The mother, father and their three young sons, including a baby, arrived at the airport Thursday for a connecting flight to Washington state, where they planned to resettle.
Instead, U.S. immigration officials detained them and split them up. They planned to send the mother and children to a detention center in Texas, but lawyers intervened over the weekend and got a federal judge to quash the transfer.
Homeland Security officials haven't said why the family was held, while immigrant advocates asserted in a court petition that there was "absolutely no justification whatsoever."
Government officials said in a federal court hearing Monday that the family was given back their passports and visas and will be interviewed April 5 in Seattle to determine if they are eligible to use those visas to remain in the United States.
Lawyers said the family never should have been subjected to this treatment after going through the more than yearlong process to obtain special immigrant visas, which are given to foreigners who work for the U.S. military in their countries, often risking their lives.
The father of the family worked different jobs for the U.S. military in Afghanistan for more than a decade and was assaulted and shot during his time there, said attorney Rob Blume.
"It is a victory in a battle that shouldn't have been fought," Blume told reporters after the hearing. "The government swung and missed on this issue, and they just got it wrong."
U.S. District Judge Josephine Staton said she will retain jurisdiction of the case and that the government cannot detain or remove the family from the U.S. without providing 72 hours' notice to their attorneys.
"I'm just trying to prevent further injury," she said.
Josh Busch, a spokesman with Public Counsel, said the family was meeting with their attorneys and "taking it all in." He wasn't sure whether they would stay in the Los Angeles area overnight or head to Washington right away.

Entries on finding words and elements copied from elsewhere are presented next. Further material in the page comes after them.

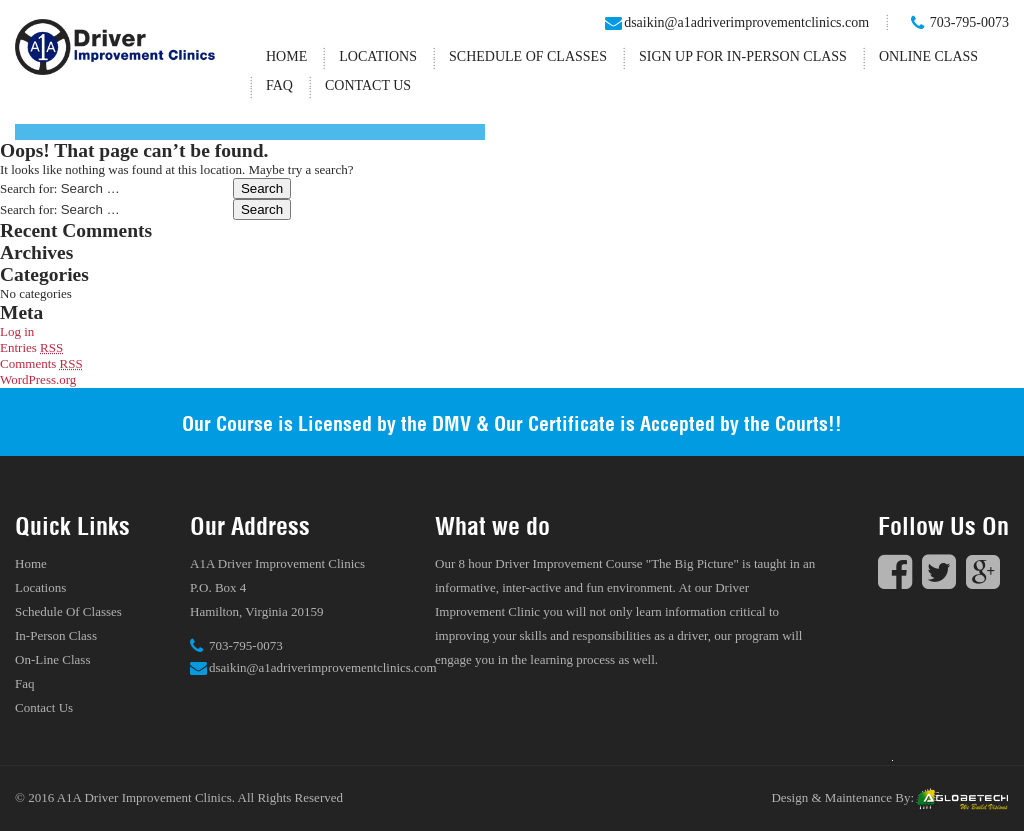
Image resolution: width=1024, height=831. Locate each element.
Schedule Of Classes (528, 56)
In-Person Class (56, 635)
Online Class (928, 56)
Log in (17, 331)
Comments (41, 363)
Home (286, 56)
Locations (378, 56)
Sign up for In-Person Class (743, 56)
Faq (279, 85)
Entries (31, 347)
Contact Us (368, 85)
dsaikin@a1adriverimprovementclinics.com (746, 22)
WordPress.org (38, 379)
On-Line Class (52, 659)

He said their identities would remain protected for now, citing potential danger to them because of the father's work for the U.S. government in Afghanistan.
Over the weekend, Staton issued a temporary order blocking federal authorities from removing the family from California, and setting Monday's hearing in Santa Ana.
In court, the family's lawyers wanted the judge to require the U.S. to review the family's case sooner. But government attorneys, who spoke in court via telephone, said they needed more time and a visa doesn't guarantee someone can enter the country.
"A visa is a travel document. A visa is not a determination of admissibility into the United States," said Joseph Carilli, an attorney for the Justice Department.
A Justice Department spokeswoman declined to provide more details about the case. A spokesman for U.S. Customs and Border Protection, which screens travelers at airports, also declined to discuss the family's situation.
Earlier Monday, U.S. Immigration and Customs Enforcement officials said in a statement that the agency would comply with the judge's order "and all other legal requirements."
After being stopped at Los Angeles International Airport, the father was held at a detention center while his wife and young sons — one who is 8 months old — were held at a hotel, the family's lawyers said. In addition to detaining the family, Customs and Border Protection prevented attorneys from communicating with them, lawyers said in court filings.
The case comes as President Donald Trump is stepping up immigration enforcement at U.S. airports, on the border with Mexico and in many local communities. On Monday, Trump signed a reworked order of his previously blocked travel ban barring new visas for citizens from six Muslim-majority countries. Afghanistan is not one of them.
Immigrant advocates have decried Trump's efforts to block visitors from overseas and ramp up deportations of immigrants in the country illegally. On Monday, advocates in Los Angeles called for a rally to support a man who was arrested by immigration agents after dropping off his daughter at school.
Associated Press writer Amanda Lee Myers contributed to this report.